→ **Exercise aim**:
Write out every line of the data below, keeping each one the same.

-- Start --

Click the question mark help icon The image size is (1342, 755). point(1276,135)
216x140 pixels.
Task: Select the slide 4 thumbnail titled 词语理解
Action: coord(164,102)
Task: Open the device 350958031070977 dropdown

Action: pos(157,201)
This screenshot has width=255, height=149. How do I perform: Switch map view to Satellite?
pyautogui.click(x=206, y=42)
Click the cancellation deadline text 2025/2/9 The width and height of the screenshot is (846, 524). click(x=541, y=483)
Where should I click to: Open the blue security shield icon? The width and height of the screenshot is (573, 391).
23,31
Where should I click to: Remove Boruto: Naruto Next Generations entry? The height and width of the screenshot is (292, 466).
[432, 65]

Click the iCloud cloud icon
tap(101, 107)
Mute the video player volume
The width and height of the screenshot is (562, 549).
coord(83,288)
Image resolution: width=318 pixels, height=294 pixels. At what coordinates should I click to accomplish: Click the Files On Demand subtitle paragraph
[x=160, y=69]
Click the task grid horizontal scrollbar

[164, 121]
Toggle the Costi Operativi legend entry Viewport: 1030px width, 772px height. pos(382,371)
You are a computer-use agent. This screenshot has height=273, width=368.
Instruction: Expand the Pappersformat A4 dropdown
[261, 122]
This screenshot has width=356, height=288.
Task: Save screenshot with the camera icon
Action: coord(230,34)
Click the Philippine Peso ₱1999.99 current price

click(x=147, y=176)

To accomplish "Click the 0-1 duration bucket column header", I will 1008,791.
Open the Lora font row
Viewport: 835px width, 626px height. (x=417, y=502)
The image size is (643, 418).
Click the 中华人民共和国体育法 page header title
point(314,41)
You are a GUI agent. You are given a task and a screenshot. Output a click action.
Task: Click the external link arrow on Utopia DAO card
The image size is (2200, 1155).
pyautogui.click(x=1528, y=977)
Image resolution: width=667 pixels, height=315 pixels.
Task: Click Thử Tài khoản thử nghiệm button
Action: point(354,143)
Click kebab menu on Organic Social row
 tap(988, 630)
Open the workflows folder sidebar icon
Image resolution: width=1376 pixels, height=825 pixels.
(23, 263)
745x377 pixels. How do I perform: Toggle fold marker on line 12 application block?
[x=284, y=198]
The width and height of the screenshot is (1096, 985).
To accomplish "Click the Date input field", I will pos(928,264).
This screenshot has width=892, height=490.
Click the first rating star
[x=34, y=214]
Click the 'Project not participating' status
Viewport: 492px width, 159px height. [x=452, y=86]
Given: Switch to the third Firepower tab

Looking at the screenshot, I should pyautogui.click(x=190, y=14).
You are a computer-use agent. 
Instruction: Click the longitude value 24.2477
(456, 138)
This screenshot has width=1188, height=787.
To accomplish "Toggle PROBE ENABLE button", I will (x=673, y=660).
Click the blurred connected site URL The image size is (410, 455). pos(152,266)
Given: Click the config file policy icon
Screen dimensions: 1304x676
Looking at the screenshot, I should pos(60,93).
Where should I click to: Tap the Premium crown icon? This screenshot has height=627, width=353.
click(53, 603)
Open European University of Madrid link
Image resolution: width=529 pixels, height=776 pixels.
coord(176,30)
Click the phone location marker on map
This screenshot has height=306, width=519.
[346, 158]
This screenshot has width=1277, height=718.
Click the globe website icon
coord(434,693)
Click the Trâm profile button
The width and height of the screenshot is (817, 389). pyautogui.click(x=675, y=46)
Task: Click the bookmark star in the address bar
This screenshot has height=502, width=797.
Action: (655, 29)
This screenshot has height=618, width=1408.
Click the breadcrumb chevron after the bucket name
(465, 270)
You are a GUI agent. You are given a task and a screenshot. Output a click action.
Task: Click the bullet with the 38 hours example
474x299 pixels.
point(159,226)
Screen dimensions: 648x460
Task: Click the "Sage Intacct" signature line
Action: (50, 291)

-- End --

→ **Solution to this problem**:
Click the question mark help icon The image size is (1342, 755). point(1276,135)
216x140 pixels.
Task: Select the slide 4 thumbnail titled 词语理解
Action: coord(164,102)
Task: Open the device 350958031070977 dropdown

Action: pos(157,201)
This screenshot has width=255, height=149. How do I perform: Switch map view to Satellite?
pyautogui.click(x=206, y=42)
Click the cancellation deadline text 2025/2/9 The width and height of the screenshot is (846, 524). click(x=541, y=483)
Where should I click to: Open the blue security shield icon? The width and height of the screenshot is (573, 391).
23,31
Where should I click to: Remove Boruto: Naruto Next Generations entry? The height and width of the screenshot is (292, 466).
[432, 65]

Click the iCloud cloud icon
tap(101, 107)
Mute the video player volume
The width and height of the screenshot is (562, 549).
coord(83,288)
Image resolution: width=318 pixels, height=294 pixels. At what coordinates should I click to accomplish: Click the Files On Demand subtitle paragraph
[x=160, y=69]
Click the task grid horizontal scrollbar

[164, 121]
Toggle the Costi Operativi legend entry Viewport: 1030px width, 772px height. pos(382,371)
You are a computer-use agent. This screenshot has height=273, width=368.
Instruction: Expand the Pappersformat A4 dropdown
[261, 122]
This screenshot has width=356, height=288.
Task: Save screenshot with the camera icon
Action: coord(230,34)
Click the Philippine Peso ₱1999.99 current price

click(x=147, y=176)

To accomplish "Click the 0-1 duration bucket column header", I will 1008,791.
Open the Lora font row
Viewport: 835px width, 626px height. (x=417, y=502)
The image size is (643, 418).
Click the 中华人民共和国体育法 page header title
point(314,41)
You are a GUI agent. You are given a task and a screenshot. Output a click action.
Task: Click the external link arrow on Utopia DAO card
The image size is (2200, 1155).
pyautogui.click(x=1528, y=977)
Image resolution: width=667 pixels, height=315 pixels.
Task: Click Thử Tài khoản thử nghiệm button
Action: point(354,143)
Click kebab menu on Organic Social row
 tap(988, 630)
Open the workflows folder sidebar icon
Image resolution: width=1376 pixels, height=825 pixels.
(23, 263)
745x377 pixels. How do I perform: Toggle fold marker on line 12 application block?
[x=284, y=198]
The width and height of the screenshot is (1096, 985).
To accomplish "Click the Date input field", I will pos(928,264).
This screenshot has width=892, height=490.
Click the first rating star
[x=34, y=214]
Click the 'Project not participating' status
Viewport: 492px width, 159px height. [x=452, y=86]
Given: Switch to the third Firepower tab

Looking at the screenshot, I should pyautogui.click(x=190, y=14).
You are a computer-use agent. 
Instruction: Click the longitude value 24.2477
(456, 138)
This screenshot has width=1188, height=787.
To accomplish "Toggle PROBE ENABLE button", I will (x=673, y=660).
Click the blurred connected site URL The image size is (410, 455). pos(152,266)
Given: Click the config file policy icon
Screen dimensions: 1304x676
Looking at the screenshot, I should pos(60,93).
Where should I click to: Tap the Premium crown icon? This screenshot has height=627, width=353.
click(53, 603)
Open European University of Madrid link
Image resolution: width=529 pixels, height=776 pixels.
coord(176,30)
Click the phone location marker on map
This screenshot has height=306, width=519.
[346, 158]
This screenshot has width=1277, height=718.
Click the globe website icon
coord(434,693)
Click the Trâm profile button
The width and height of the screenshot is (817, 389). pyautogui.click(x=675, y=46)
Task: Click the bookmark star in the address bar
This screenshot has height=502, width=797.
Action: (655, 29)
This screenshot has height=618, width=1408.
Click the breadcrumb chevron after the bucket name
(465, 270)
You are a GUI agent. You are given a task and a screenshot. Output a click action.
Task: Click the bullet with the 38 hours example
474x299 pixels.
point(159,226)
Screen dimensions: 648x460
Task: Click the "Sage Intacct" signature line
Action: (50, 291)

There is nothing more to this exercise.